Non aiuta con le espulsioni, mentre lo Stato spende per processi e la burocrazia aumenta.“È solo la costruzione normativa del nemico”
Roma – 14ottobre 2013 – Il reato di clandestinità non manda in galera nessuno, ma non aiuta nemmeno con le espulsioni. Intanto fa spendere un sacco di soldi allo Stato, intasa ulteriormente la macchina della giustizia italiana e centra l’unico obiettivo di far passare l’equazione tra clandestini e delinquenti.
“E', dunque, positivo che si riapra il dibattito sulle irragionevoli ragioni dell’ esistenza di un reato inutile, che rivela l’incapacità e la non volontà del legislatore di disciplinare in modo efficace e realistico i canali di ingresso regolare dell’immigrazione, fenomeno strutturale che è illusorio possa essere governato con norme penali”.
L’Associazione Studi Giuridici sull’Immigrazione fa un po’ di chiarezza, spiegando in una dettagliata nota l’inutilità dell’articolo 10 bis del Testo Unico sull’immigrazione, quel reato di ingresso e soggiorno illegale nello Stato voluto dal centrodestra nel 200. E mostrando le buone ragioni perché venga abrogato.
Si parte sfatando un luogo comune. “Contrariamente a quanto si pensi – spiega l’Asgi – il reato di clandestinità non è causa di sovraffollamento carcerario perché chi lo commette è punito con una contravvenzione che prevede il pagamento di un'ammenda da 5.000 a 10.000€, che non viene mai riscossa: infatti chi soggiorna illegalmente non è titolare di beni patrimoniali alla luce del sole, aggredibili dall' Agenzia delle entrate. La detenzione, inoltre, non può essere prevista perchè punire l'irregolarita' con il carcere contrasta con la Direttiva rimpatri come a più riprese affermato dalla Corte di Giustizia dell’Unione Europea”.
La legge prevede che quella multa possa essere sostituita con l’espulsione, ma lo straniero durante il processo è a piede libero. Contemporaneamente è anche soggetto a un provvedimento amministrativo di espulsione.

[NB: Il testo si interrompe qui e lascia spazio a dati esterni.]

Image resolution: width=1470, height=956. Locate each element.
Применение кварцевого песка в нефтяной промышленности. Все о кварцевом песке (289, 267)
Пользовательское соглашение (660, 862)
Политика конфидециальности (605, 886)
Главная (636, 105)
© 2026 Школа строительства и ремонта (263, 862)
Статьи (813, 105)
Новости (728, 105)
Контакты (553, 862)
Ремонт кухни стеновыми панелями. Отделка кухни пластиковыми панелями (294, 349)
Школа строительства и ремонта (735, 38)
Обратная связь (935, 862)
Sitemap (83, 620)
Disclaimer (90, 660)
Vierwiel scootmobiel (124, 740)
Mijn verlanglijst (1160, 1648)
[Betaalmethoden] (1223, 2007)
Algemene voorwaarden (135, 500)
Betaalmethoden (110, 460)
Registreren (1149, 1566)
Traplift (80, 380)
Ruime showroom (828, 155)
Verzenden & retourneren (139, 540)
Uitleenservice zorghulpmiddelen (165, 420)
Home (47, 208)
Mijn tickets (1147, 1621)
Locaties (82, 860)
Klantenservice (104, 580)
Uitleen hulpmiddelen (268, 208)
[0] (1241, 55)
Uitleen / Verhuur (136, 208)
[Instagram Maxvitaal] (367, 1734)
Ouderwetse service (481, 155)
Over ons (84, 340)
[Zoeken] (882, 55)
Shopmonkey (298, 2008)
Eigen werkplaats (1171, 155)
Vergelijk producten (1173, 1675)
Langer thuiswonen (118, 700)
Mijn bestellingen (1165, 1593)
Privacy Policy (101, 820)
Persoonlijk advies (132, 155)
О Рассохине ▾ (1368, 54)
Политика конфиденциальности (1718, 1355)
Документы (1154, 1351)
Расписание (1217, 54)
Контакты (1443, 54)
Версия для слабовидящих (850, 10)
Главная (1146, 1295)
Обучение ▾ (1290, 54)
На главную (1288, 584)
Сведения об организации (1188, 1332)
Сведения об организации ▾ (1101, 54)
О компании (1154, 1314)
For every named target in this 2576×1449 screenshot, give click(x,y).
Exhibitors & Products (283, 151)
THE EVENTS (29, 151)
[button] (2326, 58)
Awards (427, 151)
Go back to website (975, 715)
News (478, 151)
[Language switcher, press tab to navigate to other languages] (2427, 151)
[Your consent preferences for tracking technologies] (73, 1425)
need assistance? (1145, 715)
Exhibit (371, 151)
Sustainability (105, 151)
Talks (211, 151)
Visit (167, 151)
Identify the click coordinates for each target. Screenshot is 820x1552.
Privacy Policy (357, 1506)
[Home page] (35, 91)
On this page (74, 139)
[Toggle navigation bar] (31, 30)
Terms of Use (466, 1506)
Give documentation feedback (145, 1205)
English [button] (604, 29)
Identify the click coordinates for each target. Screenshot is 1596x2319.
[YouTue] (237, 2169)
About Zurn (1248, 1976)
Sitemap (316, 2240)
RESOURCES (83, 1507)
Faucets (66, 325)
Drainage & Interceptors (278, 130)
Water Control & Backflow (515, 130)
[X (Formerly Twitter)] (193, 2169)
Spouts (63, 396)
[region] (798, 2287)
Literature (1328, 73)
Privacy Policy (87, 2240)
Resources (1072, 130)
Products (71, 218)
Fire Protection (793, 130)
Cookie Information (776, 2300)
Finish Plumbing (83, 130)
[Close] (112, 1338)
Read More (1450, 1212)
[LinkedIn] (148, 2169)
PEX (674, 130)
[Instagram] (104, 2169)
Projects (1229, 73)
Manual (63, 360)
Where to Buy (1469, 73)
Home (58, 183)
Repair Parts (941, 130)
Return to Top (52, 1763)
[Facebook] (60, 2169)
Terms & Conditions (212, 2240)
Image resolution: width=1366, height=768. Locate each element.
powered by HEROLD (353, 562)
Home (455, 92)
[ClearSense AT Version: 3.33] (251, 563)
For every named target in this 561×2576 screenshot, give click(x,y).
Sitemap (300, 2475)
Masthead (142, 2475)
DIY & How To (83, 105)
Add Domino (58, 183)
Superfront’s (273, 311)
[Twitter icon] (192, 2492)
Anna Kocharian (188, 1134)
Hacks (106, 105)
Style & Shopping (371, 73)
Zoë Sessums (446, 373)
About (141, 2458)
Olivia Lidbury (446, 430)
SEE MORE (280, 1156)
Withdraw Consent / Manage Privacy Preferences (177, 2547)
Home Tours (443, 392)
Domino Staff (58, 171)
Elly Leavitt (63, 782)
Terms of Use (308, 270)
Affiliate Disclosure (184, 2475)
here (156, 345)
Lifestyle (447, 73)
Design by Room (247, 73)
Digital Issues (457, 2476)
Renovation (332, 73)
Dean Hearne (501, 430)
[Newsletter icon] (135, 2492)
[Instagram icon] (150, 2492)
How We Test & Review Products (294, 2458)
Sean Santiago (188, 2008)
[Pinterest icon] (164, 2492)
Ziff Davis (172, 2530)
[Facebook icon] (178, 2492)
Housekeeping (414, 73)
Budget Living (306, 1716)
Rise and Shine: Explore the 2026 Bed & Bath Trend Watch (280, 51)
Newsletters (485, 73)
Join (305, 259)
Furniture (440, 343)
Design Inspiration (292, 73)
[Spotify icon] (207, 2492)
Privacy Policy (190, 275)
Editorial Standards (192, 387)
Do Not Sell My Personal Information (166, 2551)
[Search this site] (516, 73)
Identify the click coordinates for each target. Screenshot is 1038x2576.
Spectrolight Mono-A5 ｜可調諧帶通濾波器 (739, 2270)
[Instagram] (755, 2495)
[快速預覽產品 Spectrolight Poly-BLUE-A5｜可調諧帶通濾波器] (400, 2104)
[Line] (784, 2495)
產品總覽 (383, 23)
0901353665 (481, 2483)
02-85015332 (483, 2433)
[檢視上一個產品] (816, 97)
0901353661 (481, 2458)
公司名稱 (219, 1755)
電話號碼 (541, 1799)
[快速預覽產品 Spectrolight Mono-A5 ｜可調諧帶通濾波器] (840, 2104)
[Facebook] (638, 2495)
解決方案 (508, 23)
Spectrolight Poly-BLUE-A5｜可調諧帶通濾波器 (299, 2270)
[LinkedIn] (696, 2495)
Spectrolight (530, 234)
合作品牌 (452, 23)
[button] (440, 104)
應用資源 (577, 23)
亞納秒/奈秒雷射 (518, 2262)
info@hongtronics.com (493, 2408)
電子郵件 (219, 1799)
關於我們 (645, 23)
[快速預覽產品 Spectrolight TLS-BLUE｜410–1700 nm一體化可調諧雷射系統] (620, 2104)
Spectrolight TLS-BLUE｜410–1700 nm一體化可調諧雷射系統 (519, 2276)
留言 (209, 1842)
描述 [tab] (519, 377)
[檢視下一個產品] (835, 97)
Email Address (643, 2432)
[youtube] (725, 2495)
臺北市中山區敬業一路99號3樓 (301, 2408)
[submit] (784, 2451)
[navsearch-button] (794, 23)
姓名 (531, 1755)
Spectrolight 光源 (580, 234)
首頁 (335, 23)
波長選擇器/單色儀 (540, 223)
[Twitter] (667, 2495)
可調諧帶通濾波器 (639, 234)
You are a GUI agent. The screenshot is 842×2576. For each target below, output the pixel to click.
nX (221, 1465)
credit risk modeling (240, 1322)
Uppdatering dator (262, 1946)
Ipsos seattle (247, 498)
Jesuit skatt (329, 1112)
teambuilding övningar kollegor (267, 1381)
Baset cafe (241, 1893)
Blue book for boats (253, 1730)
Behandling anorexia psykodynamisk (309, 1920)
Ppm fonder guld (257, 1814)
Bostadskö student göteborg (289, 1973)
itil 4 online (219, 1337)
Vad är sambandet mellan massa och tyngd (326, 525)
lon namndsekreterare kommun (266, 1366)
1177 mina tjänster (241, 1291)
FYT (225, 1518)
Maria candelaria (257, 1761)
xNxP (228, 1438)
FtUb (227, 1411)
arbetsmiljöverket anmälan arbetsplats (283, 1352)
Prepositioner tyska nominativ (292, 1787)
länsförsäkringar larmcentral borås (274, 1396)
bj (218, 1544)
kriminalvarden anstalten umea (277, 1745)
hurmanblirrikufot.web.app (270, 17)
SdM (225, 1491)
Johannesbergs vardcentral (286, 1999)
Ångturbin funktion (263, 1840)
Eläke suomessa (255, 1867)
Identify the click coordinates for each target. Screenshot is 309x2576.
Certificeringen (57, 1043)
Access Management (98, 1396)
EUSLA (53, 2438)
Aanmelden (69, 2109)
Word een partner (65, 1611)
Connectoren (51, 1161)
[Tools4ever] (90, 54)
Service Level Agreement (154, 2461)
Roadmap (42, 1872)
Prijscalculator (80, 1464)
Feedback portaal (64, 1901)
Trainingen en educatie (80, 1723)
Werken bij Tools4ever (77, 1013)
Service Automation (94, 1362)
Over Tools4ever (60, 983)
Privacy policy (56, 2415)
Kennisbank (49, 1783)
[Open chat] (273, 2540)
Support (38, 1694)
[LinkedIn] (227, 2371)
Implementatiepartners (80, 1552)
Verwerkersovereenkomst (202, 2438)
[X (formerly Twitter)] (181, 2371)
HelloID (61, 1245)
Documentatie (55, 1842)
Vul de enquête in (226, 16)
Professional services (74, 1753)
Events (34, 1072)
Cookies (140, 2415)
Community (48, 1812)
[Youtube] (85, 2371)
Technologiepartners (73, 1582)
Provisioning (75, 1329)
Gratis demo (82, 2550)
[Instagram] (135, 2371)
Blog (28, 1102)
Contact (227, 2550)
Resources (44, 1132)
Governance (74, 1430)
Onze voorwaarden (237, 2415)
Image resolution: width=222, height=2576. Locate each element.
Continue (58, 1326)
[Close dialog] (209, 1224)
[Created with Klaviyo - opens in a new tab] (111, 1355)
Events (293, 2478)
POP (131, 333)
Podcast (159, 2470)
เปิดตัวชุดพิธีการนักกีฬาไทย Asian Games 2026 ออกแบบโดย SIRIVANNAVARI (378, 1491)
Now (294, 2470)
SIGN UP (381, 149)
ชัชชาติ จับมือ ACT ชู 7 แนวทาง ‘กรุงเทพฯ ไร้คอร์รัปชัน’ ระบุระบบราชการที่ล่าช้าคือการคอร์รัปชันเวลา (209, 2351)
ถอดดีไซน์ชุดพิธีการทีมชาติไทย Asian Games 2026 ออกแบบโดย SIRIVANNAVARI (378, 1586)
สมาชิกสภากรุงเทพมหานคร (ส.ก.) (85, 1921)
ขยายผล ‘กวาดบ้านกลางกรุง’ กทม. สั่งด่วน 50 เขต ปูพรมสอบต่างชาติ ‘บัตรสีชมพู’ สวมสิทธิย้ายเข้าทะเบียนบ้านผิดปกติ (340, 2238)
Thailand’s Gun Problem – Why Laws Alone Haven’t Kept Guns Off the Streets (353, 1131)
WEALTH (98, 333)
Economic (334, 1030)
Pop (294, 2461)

Il risultato? “O la questura riesce ad espellerlo prima che si svolga il giudizio per il reato di ingresso o soggiorno irregolare (ed in tal caso il giudizio si chiude con una sentenza d’improcedibilità), oppure lo straniero farà collezione di espulsioni, quella del prefetto e quella del giudice, entrambe destinate a non essere eseguite e a restare sulla carta”. Intanto, però, lo Stato impegna rilevanti risorse per la celebrazione dei processi, con un aggravio burocratico per gli uffici.
Non è un caso che lo scorso aprile, in base a considerazioni analoghe, il reato di clandestinità sia stato demolito anche da una squadra di saggi insediata al ministero della Giustizia. Quella norma, spiegò l’allora Guardasigilli Paola Severino, “prevede una pena pecuniaria che di fatto il soggetto coinvolto non ha modo di pagare e dunque viene comunque sostituita dall'espulsione, mentre abbiamo già una norma che consente in via diretta l'espulsione di chi e' entrato nel nostro Paese in maniera irregolare".
Allora a cosa serve il famigerato articolo 10 bis? “ Vuole affermare astrattamente – risponde l’Asgi – che la clandestinità è reato, perché così si dà l’illusione che lo Stato è forte (con i deboli), poi non importa se non serve a nulla. l’importante è dare all’elettorato il “tranquillante messaggio” dello stigma del“clandestino”, della costruzione normativa del “nemico” e della devianza. L’identificazione clandestino uguale delinquente è così compiuta nell’immaginario collettivo. Quel che importa è il messaggio che si veicola. Ma questo messaggio è un messaggio razzista. Questa è l’utilità vera del reato di clandestinità”.